**Entries shown:**
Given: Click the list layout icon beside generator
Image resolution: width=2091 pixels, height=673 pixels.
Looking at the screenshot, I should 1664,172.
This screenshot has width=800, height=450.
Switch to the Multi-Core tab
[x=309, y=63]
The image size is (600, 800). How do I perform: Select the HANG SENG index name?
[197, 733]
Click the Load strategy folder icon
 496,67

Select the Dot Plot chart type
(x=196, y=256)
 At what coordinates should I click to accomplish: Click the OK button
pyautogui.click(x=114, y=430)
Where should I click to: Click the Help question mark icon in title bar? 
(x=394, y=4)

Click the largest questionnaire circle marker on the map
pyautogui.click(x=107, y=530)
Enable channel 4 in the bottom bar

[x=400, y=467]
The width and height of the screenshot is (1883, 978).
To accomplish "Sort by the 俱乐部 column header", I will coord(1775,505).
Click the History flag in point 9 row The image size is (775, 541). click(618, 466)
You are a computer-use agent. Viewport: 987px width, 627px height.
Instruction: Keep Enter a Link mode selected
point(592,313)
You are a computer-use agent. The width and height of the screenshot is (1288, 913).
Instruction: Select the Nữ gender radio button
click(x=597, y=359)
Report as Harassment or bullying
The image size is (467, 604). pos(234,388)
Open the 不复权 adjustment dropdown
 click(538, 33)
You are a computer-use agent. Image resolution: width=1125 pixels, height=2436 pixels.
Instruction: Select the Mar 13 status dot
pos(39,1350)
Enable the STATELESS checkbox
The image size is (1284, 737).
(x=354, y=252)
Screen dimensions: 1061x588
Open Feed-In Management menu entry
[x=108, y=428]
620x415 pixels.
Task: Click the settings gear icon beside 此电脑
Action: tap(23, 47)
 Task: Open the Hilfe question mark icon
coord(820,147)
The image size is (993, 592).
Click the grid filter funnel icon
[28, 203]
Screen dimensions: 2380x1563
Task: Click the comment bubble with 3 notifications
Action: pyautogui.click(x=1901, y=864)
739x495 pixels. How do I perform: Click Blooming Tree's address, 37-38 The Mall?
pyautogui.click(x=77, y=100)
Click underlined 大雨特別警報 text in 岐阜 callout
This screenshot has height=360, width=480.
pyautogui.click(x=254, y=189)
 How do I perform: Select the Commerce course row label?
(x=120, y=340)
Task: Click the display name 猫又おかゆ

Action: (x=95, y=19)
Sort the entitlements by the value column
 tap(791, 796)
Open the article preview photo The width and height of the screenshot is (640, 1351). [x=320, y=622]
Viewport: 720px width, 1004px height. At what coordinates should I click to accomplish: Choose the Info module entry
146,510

**Exercise objective:**
Please find each line in the records above that holds the word "agent", and copy it.

**Solution:**
You are a computer-use agent. Viewport: 987px width, 627px height.
You are a computer-use agent. The width and height of the screenshot is (1288, 913).
You are a computer-use agent. Image resolution: width=1125 pixels, height=2436 pixels.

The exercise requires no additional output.